日本で最高学府に当たる、この学校を選んだのは弟の為だった…。
母が親戚の叔母から見合いで紹介された男と再婚したのは俺が小学6年の時だった。
最初は優しい義父だったが母と再婚して1年して妹が生まれてから義父は変わってしまった。

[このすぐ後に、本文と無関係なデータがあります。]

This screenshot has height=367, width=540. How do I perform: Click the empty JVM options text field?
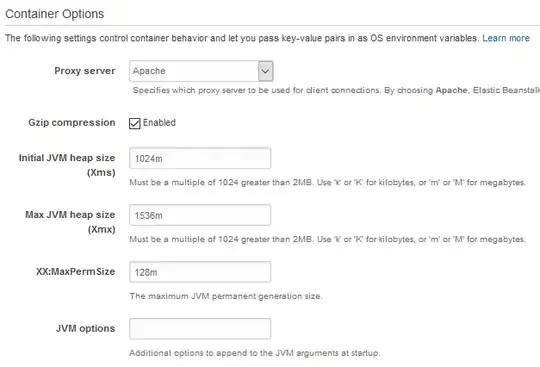200,329
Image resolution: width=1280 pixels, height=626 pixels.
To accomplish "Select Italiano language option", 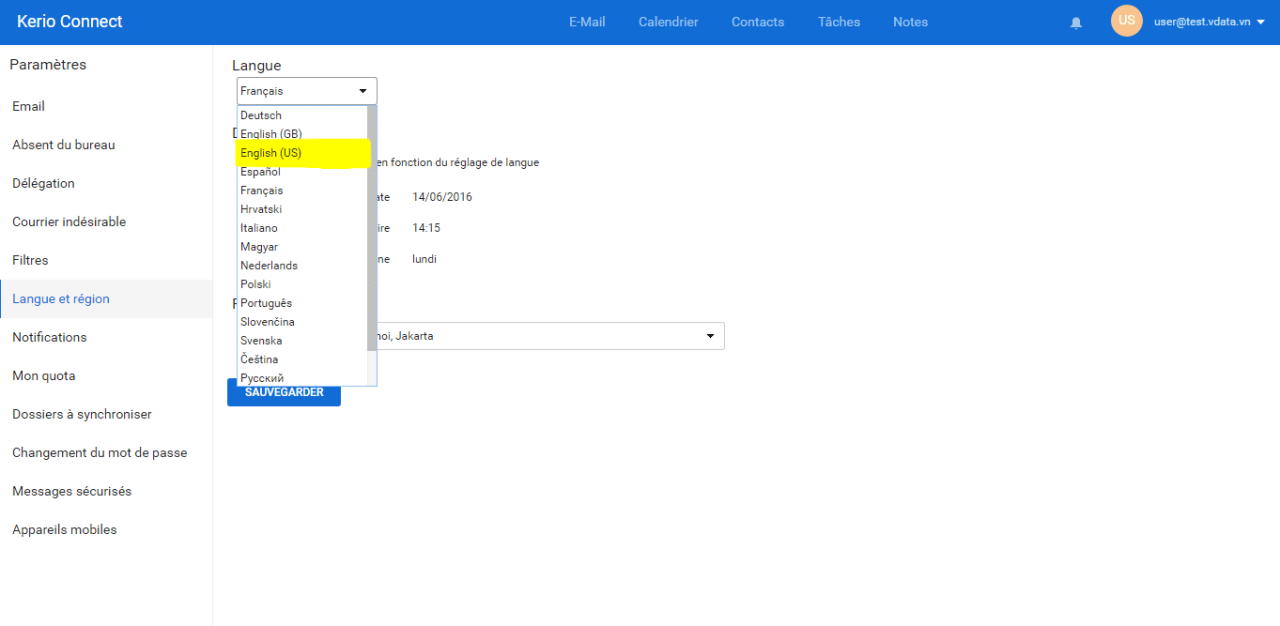I will 259,228.

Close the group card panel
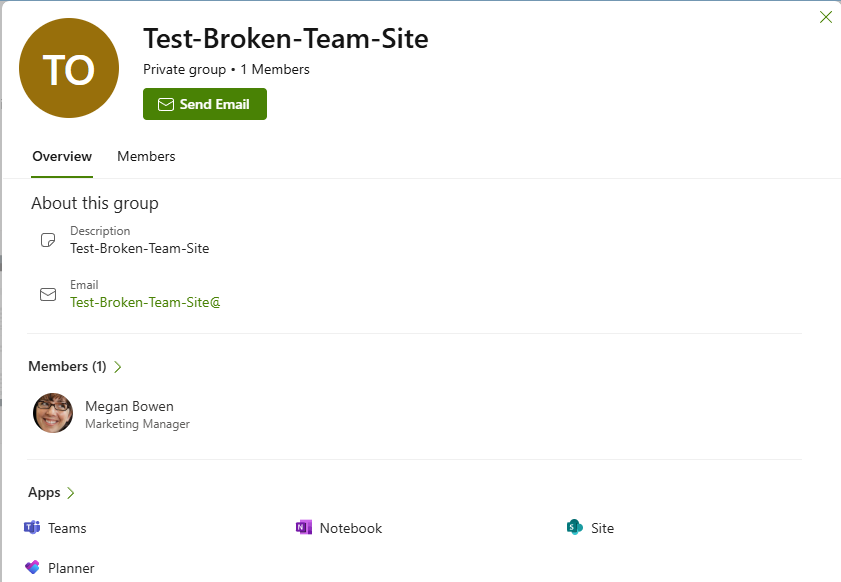(825, 17)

義父は俺と弟が妹に近づくのを嫌がった…俺は元々妹はどうでもいい存在だったから義父の顔を見て近づくのをやめたが弟の千尋は自分より下の存在が嬉しいのか何かと側に行こうとしていた。
きっかけは本当に些細な事だったと思う…外から帰って来た千尋がたまたま火が付いた様に泣いていた妹をあやしていたのを義父は千尋が泣かせたと言って怒った。
ここから千尋を何かというと攻撃する様になった。
母は最初は義父を止めてはいたが義父から離婚という言葉を聞いてから何も言えなくなった。
俺も母の代わりに千尋を庇っていたが、ある日義父に背後から殴られボコボコにされた。
俺は中学生になっても身長が伸びずクラスでも1番小さかったから突然の義父の暴力に抵抗出来なかった。
一度でも恐怖を覚えた体は義父が近づくだけで硬直して動けなくなってしまった。
家に帰りたく無くなった俺は毎日部活動と塾に行くようになり家に居る時間が少なくなって、その分千尋が義父の暴力を受ける様になっていった。
俺は…子供だった…今なら色々な逃げ道がある事を知る事が出来たが…その時はただ周りをみている様で1つしか見えていなかった。
大人は全て敵で、何か言っても無駄になるだけ…自分で何とかしないとって!
だから義父が何も言えないくらいの成績を取り県外の大学に…あの男よりいい大学に行ってやる!
大学に行ったら千尋も一緒に連れ出して一緒に暮らす!あの男から離れて暴力に怯えない暮らしをするんだ!
そう…それしか俺たちの逃げる道は無いって…思い込んでいた…。

だが、俺が思っている以上に千尋は酷い扱いで…俺はもう少し、もう少しすればと思って現実を見ていなかった!
そして、その日が来た…。

町はクリスマスの華やかなイルミネーションに彩られていたが受験の追い込みで遅くまで塾に行っていた。
家に帰り着いたのが10時近くで賑やかなクリスマスのご馳走にはしゃぐ妹と妙に機嫌のいい義父にオドオドしている母…いつも千尋は父に追いやられて風呂場か和室の押入れにいる事が多いから、きっと今日も同じだと思っていた。
ベランダの向こう側で隣のおじさんの大きな声が聞こえて俺はカーテンを開けてベランダに行った時、そこには濡れたまま蹲ったまま横に倒れていた千尋がいた!!
12月の雪が降りそうな寒いベランダに半ズボンと薄いTシャツ姿の千尋の骨と皮しかない体…俺は千尋を抱き締めて叫んだ!何度も何度も!千尋の名前を叫んだ!!
冷たく軽い体にはいっぱいのアザがあり口からは血が滲んでいた。
隣のおじさんが呼んだ救急車の音が響いて義父は何かを叫んでいたが俺はだんだん氷の様に冷たくなっていく千尋を自分の体温で温める様に抱き締める事しか出来なかった…。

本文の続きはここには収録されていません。